With the sun trying to poke through a blanket of clouds, a whisper of a breeze, temperatures of 12°C and a quiet sea, it made being out on deck watching for wildlife an enjoyable task. A way to pass time while awaiting Susan Langley’s talk titled, “Whaling and Codfish and Basques, Oh My!” in which she discussed these two powerful economic forces that drove the expansion and exploration of the world’s seas, and how the Basques led the field on the North Atlantic. As always, Susan’s lecture was well presented. We left The Theatre with a real understanding of Basque history in the Maritimes. After Susan’s lecture, a few of us headed back out on deck in hopes of seeing Cetaceans, which seem to have been eluding us. With all of the amazing sightings we have had over the past days, it is hard to imagine the whales would avoid us as much as they have. These days at sea are always a great time to look back over the trip to date with a cup of coffee and watch the waves go by. Of course the dominant topic in conversation was Akpatok Island and our Polar Bears and Northern Lights, which we had all hoped to see.

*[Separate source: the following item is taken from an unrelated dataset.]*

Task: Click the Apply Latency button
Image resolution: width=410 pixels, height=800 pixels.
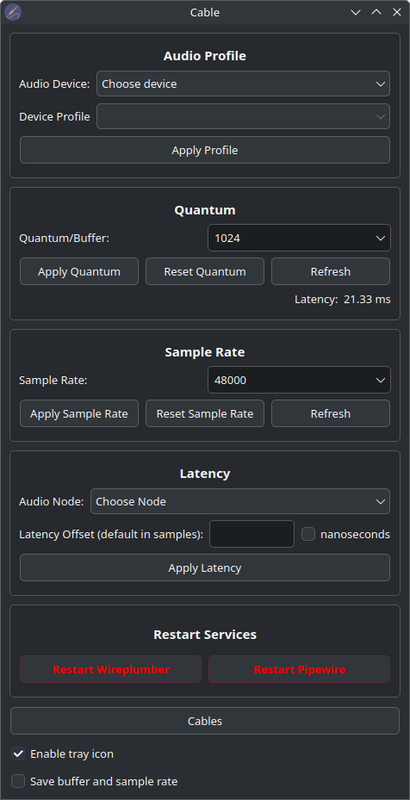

While some enjoyed the outer decks, others joined our Executive Chef Sean and Head Sommelier Karolina in the Panorama Lounge for a food and wine pairing presentation.

As our morning passed along, it was indeed time for another of the wonderful lectures put on by the expedition staff. This time Dr. Claudia Holgate was to present “Climate Change: What Is It and Should We Be Worried?” Always a hot topic when traveling to the Polar Regions of the world, this talk was well attended. Claudia walked us through the science behind it and what we should be expecting globally from this. This lecture was thoroughly enjoyed by all in attendance, leaving us with much to discuss over our lunch!

Looking out the windows of The Restaurant, it was obvious that our cloud cover was on the move, and as lunch passed, so did they. We were left with beautiful clear skies and a fantastic temperature of 18°C. I am sure those who chose the sun deck for lunch were feeling great about their decision!

With the seas being as calm as the ship had been all morning, it was nice to see several bird species gracing us with their presence. Atlantic Puffin, Northern Gannets and Northern Fulmars were all seen flying by, while a Thick Billed Murre was seen with its chick in tow, sailing for parts unknown. On the sun deck we even had a little White Winged Cross Bill take a rest on a table, being so far from shore I am sure this bird could use the rest. Almost as a cue for those of us out on deck, the little White Winged Cross Bill flew off, prompting us to glance at our watches. It was almost time for our photographer Camille Seaman, along with guest David Murray, to talk to us about photo editing, cropping and other basics of what to do once we have the photo. 

As Camille finished up in The Theatre, many of us headed out onto the decks once again, enjoying the sunshine, while others made their way to the Panorama Lounge for afternoon tea and the smooth sounds of Daryl as he tickled the ivories. We gathered once again The Theatre for our briefing of tomorrow’s activities in Battle Harbor and L’Anse aux Meadows, and a quick recap form the lecture staff. With that, “bon appétit” was called, and we all prepared for another wonderful meal in The Restaurant! An early start in morning will have us counting sheep early tonight.